Cada vez há mais «vínculos perdidos»... «E
isso é bom»
«Evolução e criação, mais que
contrários, são complementares», disse o professor Carlos
Marmelada
Especialista na evolução dos hominídeos, assinala os limites na metodologia da ciência experimental e o papel da filosofia e a teologia
Actualizado 7 de Fevereiro de 2014
Enrique Chuvieco / ReL
Autor de guiões para documentários científicos sobre Evolução Humana e Cosmologia e ex-director do departamento virtual de Evolução Humana do Governo de
Murcia, o professor Carlos Alberto Marmelada observa que “a antropogénese
cristã não é em absoluto incompatível com os dados da ciência” e, parafraseando Francisco Ayala, diz que esta “é capaz de responder a certas questões,
mas não a outras”.
Autor de vários livros sobre Darwin e a sua teoria do vínculo perdido, Marmelada
acaba de publicar Evolucionismo. De onde vimos? com a editora de livros
electrónicos Digital Reasons.
- Como especialista de anos de estudo e difusão, em que momento estamos actualmente na teoria da evolução?

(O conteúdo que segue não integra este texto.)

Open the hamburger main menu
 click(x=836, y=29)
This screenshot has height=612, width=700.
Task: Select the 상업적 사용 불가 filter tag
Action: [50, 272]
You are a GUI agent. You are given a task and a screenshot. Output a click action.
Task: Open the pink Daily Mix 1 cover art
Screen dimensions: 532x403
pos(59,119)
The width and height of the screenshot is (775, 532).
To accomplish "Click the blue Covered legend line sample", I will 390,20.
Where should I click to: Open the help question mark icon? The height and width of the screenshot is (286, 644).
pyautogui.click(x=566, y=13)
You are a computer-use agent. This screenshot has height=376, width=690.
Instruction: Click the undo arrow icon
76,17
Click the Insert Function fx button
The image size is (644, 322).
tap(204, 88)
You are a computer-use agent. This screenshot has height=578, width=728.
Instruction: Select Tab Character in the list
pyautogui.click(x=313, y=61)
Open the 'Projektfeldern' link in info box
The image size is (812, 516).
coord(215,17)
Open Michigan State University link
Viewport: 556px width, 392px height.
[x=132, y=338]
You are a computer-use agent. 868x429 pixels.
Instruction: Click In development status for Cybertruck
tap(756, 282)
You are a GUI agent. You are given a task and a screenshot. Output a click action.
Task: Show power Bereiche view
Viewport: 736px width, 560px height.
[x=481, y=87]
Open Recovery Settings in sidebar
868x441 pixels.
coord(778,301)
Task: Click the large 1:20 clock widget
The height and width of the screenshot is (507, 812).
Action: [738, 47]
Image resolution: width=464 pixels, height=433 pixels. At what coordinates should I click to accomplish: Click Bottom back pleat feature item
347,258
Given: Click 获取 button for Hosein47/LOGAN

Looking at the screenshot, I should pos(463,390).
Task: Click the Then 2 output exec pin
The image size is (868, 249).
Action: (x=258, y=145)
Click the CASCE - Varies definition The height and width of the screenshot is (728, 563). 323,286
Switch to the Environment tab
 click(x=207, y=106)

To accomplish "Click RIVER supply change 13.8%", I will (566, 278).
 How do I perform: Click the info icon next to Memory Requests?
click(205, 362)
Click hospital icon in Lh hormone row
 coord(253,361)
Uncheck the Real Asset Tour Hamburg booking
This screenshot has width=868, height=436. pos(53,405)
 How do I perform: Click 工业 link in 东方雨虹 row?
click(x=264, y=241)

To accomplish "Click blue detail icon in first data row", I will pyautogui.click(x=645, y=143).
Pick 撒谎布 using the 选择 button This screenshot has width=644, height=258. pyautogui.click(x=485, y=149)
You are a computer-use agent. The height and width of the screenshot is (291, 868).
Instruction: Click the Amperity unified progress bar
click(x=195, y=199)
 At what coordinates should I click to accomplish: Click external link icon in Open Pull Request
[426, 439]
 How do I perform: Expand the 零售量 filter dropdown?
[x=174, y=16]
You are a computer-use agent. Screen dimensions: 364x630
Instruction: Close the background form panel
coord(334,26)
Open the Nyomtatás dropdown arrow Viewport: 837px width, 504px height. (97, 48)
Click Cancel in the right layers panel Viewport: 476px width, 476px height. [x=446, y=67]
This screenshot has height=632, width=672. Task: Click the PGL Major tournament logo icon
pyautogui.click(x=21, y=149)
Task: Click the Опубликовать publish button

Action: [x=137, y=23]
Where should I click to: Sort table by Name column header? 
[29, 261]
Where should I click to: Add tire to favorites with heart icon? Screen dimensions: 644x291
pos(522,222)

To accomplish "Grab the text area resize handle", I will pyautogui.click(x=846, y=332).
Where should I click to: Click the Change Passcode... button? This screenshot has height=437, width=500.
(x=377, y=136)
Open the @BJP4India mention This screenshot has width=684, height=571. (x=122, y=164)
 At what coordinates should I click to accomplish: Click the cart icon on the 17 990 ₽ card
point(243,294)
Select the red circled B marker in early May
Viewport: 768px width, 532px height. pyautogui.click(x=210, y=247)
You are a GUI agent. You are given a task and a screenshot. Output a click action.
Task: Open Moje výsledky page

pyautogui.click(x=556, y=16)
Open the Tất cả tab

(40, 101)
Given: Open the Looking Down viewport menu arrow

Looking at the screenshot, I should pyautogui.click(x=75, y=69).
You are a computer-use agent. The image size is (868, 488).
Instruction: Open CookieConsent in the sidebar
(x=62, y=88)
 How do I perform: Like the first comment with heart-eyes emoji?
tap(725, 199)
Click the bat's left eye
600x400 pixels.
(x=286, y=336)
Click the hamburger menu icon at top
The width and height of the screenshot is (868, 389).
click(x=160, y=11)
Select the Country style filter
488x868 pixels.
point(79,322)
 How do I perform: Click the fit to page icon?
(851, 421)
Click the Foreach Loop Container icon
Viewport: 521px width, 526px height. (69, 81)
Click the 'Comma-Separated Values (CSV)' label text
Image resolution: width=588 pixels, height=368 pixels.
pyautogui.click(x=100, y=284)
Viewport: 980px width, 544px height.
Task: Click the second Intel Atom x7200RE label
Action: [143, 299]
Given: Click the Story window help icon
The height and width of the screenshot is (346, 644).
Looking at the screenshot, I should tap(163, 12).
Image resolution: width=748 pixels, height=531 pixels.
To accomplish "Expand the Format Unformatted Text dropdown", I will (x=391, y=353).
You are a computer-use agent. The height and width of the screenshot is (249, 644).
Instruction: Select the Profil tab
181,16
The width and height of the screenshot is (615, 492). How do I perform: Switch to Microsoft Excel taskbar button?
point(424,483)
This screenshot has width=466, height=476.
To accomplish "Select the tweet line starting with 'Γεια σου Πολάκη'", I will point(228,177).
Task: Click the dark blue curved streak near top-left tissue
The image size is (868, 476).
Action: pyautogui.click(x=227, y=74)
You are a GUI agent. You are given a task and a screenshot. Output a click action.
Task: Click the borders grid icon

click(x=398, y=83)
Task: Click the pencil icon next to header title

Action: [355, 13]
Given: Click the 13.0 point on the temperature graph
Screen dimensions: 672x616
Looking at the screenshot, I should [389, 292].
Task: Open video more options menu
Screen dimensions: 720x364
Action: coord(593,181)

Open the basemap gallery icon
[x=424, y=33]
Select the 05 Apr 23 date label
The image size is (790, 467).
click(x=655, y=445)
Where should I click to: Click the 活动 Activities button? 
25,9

- La paleoantropologia humana vive uma época dourada. Nos últimos vinte anos
fizeram-se muitas descobertas e muito importantes. Basta pensar que em princípios dos anos noventa se pensava que os humanos actuais descendiam do Ramapithecus, que teriam evoluído até aos Australopitecos, dos quais só se conheciam duas espécies; uma das quais teria dado lugar ao Homo habilis, este ao
Homo erectus do qual teriam surgido os neandertais e os Homo sapiens, nós.
Pois bem, hoje tudo isto mudou radicalmente. Começando pelo facto de que já
não se aceita a existência dos Ramapithecus, e continuando pela descoberta de
três possíveis géneros de primeiros hominídeos anteriores aos australopitecos,
dos quais se descobriram quatro novas espécies a somar às duas já conhecidas.
E o mesmo sucede com as espécies humanas existentes. Nas duas últimas décadas, alguns investigadores propõe a existência de numerosas espécies
humanas (Homo georgicus, Homo antecessor, Homo cepranensis e tantas outras).
- Até onde confirmou (se é que confirmou) a ciência a hipótese de
Darwin?
-Se por “hipótese de Darwin” entendemos que a vida se desenvolveu evolutivamente, a partir de um antepassado comum a todos os viventes, então
podemos dizer que numerosos ramos da ciência, infinidade de experimentos e
uma enorme quantidade de investigadores proporcionaram evidências da veracidade desta ideia; de modo que a teoria da evolução pode ser considerada
como algo mais que uma mera hipótese. Há muitos dados que a garantem.
Outra coisa bem distinta é se a evolução procede sempre através dos mecanismos descritos por Darwin. Aqui as discussões entre os especialistas todavia despertam paixões.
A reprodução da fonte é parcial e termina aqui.